In “A Most Violent Year” he’s at it again, giving us the story of a business owner struggling to maintain his integrity in a business that seems to have little use for it.
The setting is New York City in 1981, a year that apparently was remarkable for the Big Apple’s high body county. Curiously, the film isn’t all that violent — at least not physically.
Oscar Isaac (who made such a strong first impression in the Coen’s “Inside Llewyn Davis”) plays Abel Morales, the immigrant operator of a heating oil distributorship.
As the film begins, Abel is going all in on a major purchase. He’s snapping up a riverside oil storage facility, and to do it he has to put up everything he owns and promise to deliver another huge payment in 30 days. If he can’t raise the cash, he loses everything.
That’s just one of Abel’s headaches. His trucks are being regularly hijacked, his drivers roughed up and the fuel oil resold to his competitors. The union boss wants him to start arming his crews.
On the home front, he and his young family have just moved into a sprawling, uber-modern home out on Long Island. Not only are the payments killer, but shorty after taking up residence Abel chases away a prowler and finds a loaded pistol abandoned in the bushes outside the front door.

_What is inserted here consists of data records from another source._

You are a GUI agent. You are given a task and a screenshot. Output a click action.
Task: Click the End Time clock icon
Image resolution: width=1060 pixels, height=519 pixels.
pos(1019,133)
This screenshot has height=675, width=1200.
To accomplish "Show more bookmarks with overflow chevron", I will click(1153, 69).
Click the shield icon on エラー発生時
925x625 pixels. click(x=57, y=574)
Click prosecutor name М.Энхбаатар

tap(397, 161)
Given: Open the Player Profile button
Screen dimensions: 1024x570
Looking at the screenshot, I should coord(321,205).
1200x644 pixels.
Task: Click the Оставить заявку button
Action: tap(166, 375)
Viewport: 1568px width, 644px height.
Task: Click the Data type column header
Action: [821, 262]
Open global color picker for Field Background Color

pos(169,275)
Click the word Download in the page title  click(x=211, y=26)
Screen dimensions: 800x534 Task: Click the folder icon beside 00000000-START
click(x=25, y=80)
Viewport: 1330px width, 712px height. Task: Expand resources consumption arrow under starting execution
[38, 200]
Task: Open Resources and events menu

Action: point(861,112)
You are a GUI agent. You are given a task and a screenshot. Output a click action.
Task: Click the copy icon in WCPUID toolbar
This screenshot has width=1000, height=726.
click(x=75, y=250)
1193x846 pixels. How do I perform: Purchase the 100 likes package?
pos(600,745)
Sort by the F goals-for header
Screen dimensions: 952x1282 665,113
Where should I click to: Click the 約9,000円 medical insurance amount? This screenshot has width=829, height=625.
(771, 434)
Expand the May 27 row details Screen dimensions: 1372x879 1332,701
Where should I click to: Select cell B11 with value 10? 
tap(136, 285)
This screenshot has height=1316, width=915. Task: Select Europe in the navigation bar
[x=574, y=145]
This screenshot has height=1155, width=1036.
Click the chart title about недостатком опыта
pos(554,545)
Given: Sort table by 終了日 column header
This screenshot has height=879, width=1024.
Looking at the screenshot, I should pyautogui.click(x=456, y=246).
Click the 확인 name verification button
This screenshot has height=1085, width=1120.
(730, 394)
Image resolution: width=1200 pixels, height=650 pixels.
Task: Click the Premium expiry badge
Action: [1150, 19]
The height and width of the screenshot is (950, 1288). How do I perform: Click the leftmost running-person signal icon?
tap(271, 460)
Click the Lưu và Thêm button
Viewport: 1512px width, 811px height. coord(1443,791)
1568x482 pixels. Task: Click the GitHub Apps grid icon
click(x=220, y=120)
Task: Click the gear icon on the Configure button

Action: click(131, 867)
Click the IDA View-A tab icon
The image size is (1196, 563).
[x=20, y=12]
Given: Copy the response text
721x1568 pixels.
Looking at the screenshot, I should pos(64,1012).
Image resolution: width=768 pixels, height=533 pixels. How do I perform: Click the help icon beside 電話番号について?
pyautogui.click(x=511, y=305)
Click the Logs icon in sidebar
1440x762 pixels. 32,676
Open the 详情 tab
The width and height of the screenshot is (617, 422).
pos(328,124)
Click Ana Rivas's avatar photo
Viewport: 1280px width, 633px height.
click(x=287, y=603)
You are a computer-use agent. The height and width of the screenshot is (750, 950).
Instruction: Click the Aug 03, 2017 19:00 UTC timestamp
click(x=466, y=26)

Even more threatening, a government prosecutor (David Oyelowo, currently seen as Martin Luther King Jr. in “Selma”) has set his sights on Abel, hoping to make an example of him for the legal fudging that is part and parcel of the heating oil business. Abel is particularly incensed because he scrupulously follows “standard industry practices”…which is to say he cheats, but not nearly as much as his competition.
“I’ve spent my whole life trying not to be a gangster,” he protests.